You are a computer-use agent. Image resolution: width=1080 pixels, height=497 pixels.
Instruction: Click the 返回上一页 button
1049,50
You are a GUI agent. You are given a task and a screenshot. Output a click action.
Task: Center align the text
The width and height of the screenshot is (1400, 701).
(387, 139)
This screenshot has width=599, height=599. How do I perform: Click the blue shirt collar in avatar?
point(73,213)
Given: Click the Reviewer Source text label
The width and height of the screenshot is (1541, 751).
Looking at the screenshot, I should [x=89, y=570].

+++

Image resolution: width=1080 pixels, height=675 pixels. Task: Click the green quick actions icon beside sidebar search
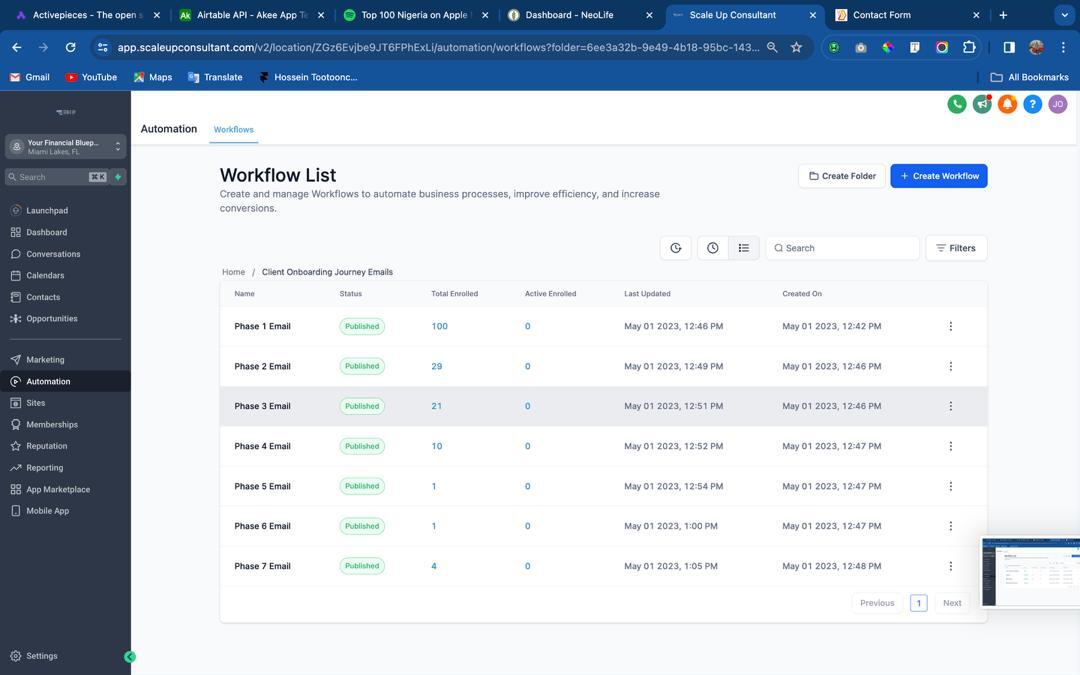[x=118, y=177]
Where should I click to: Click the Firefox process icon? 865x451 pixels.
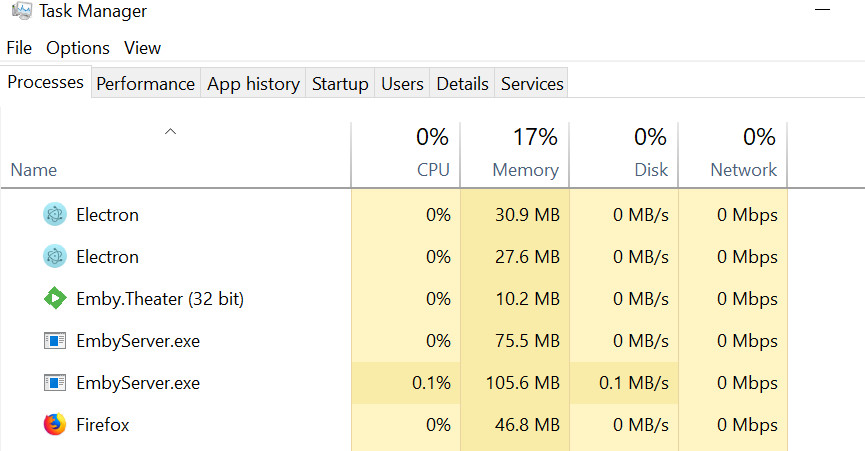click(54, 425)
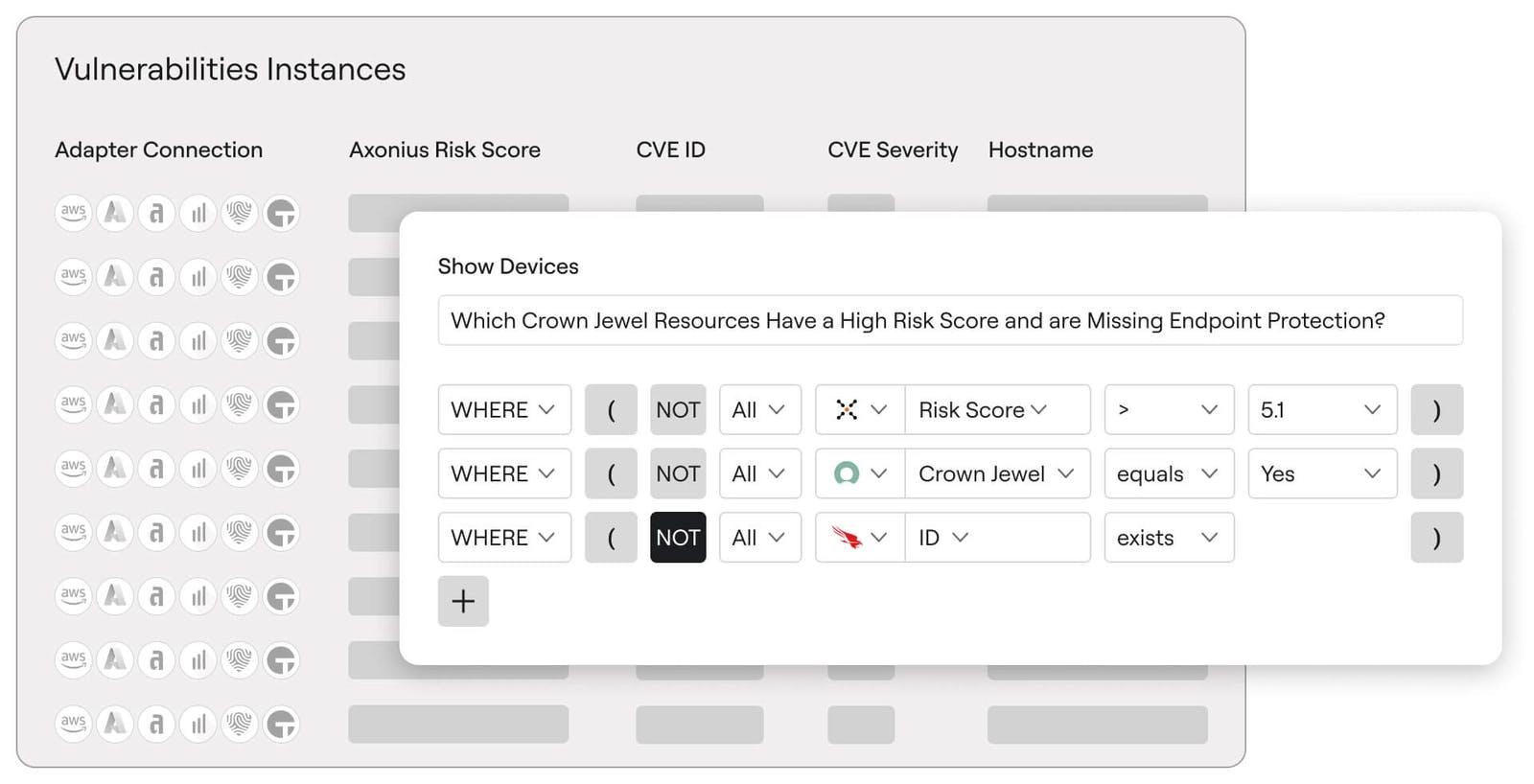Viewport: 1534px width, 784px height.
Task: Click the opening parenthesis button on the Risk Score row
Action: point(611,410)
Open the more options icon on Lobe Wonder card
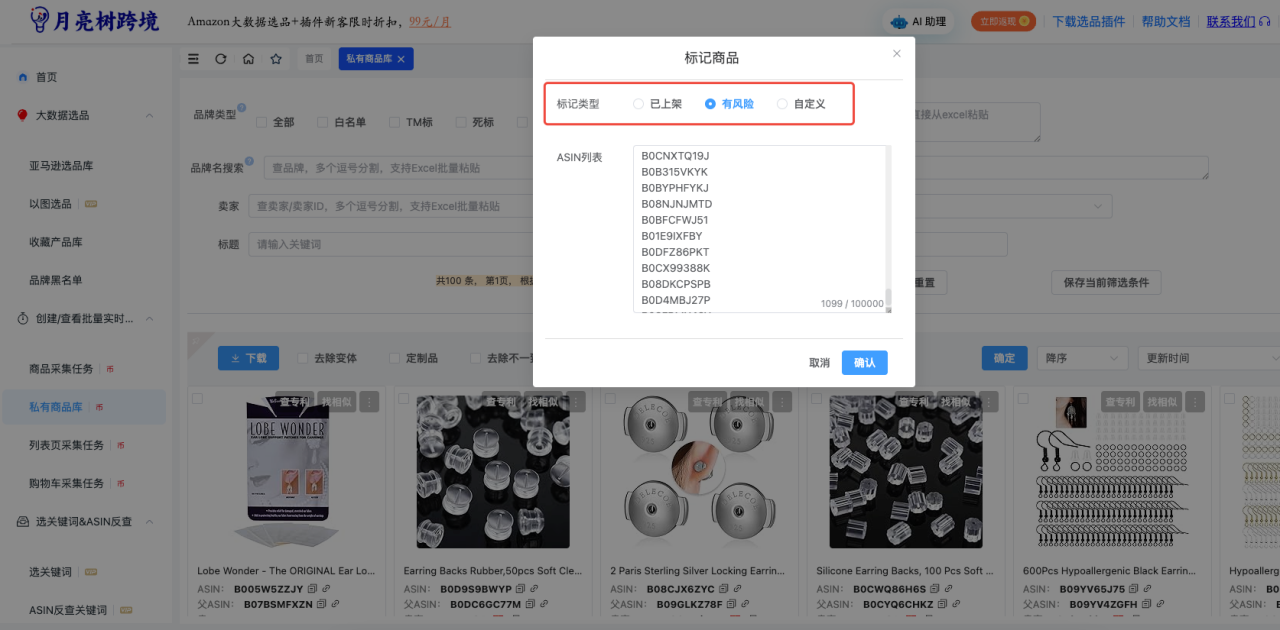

+++

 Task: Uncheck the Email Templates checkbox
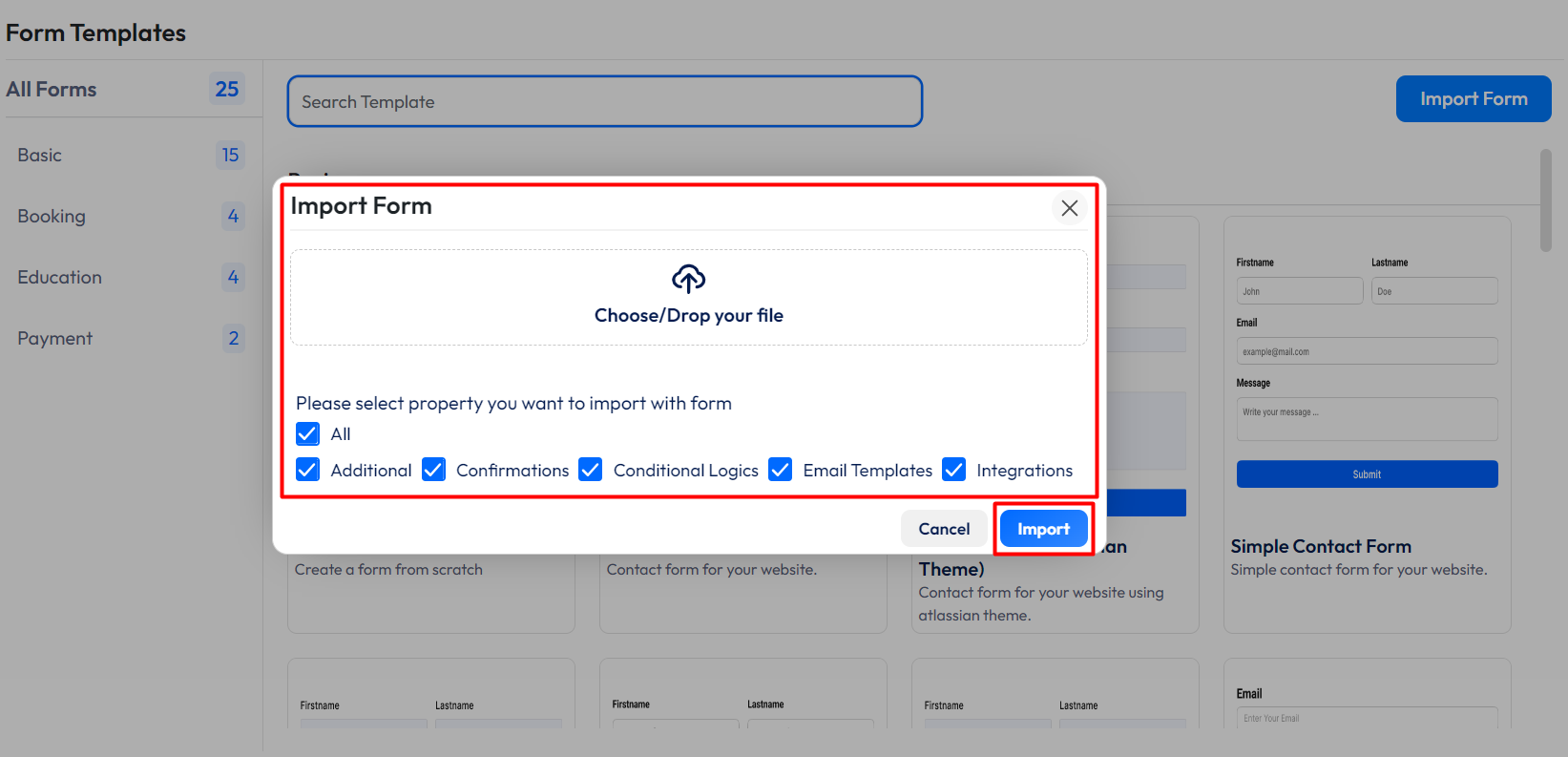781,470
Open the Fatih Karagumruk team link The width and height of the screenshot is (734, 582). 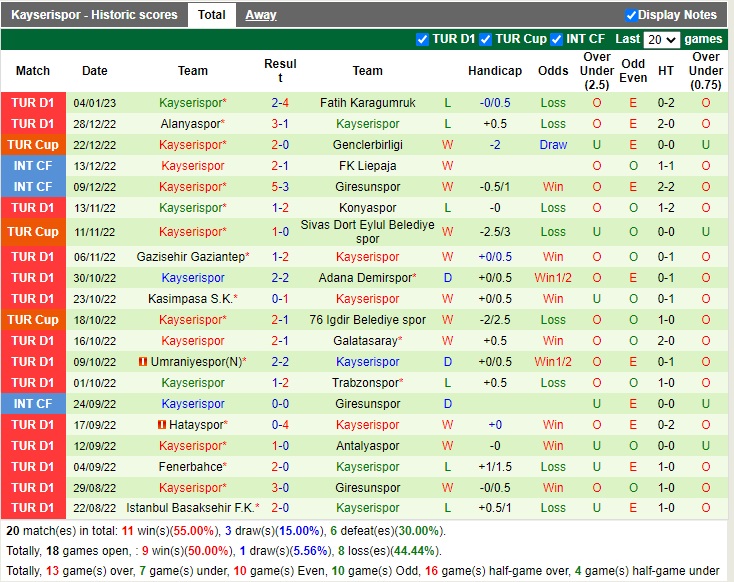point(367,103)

+++

Exercise instructions
In the entries above, find each line with the word "text" and show it.

Exercise response
Task: Center align the text
Given: Click the Reviewer Source text label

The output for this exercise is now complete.